OBJECTIVE: Copy the records below word for word, starting at the line containing "Open the calendar picker for the start date" and ending at the line containing "pyautogui.click(x=262, y=221)", both included.

PROVIDED RECORDS:
**********
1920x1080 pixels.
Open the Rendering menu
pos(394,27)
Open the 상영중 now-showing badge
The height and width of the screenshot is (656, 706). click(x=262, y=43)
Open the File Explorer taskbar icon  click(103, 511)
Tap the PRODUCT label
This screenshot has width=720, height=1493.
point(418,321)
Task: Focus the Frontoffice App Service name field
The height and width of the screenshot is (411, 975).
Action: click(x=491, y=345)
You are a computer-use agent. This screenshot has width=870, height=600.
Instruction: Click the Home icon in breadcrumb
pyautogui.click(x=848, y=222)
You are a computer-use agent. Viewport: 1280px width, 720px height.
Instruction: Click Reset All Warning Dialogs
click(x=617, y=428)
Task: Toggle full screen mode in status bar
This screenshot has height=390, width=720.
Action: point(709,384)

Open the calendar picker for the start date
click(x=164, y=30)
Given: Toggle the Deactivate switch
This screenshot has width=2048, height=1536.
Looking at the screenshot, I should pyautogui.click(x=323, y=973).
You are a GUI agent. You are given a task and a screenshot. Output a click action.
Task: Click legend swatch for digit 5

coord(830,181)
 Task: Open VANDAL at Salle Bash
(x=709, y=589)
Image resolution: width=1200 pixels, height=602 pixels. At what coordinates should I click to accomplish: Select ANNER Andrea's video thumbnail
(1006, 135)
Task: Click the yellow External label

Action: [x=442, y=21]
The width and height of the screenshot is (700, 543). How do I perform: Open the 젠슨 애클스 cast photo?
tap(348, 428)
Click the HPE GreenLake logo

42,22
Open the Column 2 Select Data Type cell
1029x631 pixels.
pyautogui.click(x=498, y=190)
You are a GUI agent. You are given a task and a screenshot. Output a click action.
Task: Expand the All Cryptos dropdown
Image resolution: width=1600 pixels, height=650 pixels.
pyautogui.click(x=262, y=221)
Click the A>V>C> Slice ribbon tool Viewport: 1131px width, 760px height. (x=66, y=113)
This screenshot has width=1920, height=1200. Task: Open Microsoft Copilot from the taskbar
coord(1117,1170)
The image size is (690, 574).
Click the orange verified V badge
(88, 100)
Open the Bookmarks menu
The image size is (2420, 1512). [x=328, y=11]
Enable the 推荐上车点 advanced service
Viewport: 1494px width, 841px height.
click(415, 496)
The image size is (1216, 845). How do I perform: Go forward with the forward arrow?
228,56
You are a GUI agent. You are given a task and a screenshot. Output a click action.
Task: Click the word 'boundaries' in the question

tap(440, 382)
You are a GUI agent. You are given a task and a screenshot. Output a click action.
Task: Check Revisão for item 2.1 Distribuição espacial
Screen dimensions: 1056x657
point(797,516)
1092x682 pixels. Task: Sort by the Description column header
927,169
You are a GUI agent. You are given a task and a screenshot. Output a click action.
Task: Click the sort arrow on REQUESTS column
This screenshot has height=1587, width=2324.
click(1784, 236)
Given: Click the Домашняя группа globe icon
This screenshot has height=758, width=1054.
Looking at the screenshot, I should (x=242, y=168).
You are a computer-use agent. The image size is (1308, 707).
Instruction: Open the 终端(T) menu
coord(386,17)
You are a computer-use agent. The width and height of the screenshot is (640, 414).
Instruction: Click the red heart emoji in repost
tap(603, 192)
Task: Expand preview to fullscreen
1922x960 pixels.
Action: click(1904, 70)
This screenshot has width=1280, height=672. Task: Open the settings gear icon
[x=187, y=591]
**********
WRITTEN RESPONSE:
Open the calendar picker for the start date
click(x=164, y=30)
Given: Toggle the Deactivate switch
This screenshot has width=2048, height=1536.
Looking at the screenshot, I should pyautogui.click(x=323, y=973).
You are a GUI agent. You are given a task and a screenshot. Output a click action.
Task: Click legend swatch for digit 5

coord(830,181)
 Task: Open VANDAL at Salle Bash
(x=709, y=589)
Image resolution: width=1200 pixels, height=602 pixels. At what coordinates should I click to accomplish: Select ANNER Andrea's video thumbnail
(1006, 135)
Task: Click the yellow External label

Action: [x=442, y=21]
The width and height of the screenshot is (700, 543). How do I perform: Open the 젠슨 애클스 cast photo?
tap(348, 428)
Click the HPE GreenLake logo

42,22
Open the Column 2 Select Data Type cell
1029x631 pixels.
pyautogui.click(x=498, y=190)
You are a GUI agent. You are given a task and a screenshot. Output a click action.
Task: Expand the All Cryptos dropdown
Image resolution: width=1600 pixels, height=650 pixels.
pyautogui.click(x=262, y=221)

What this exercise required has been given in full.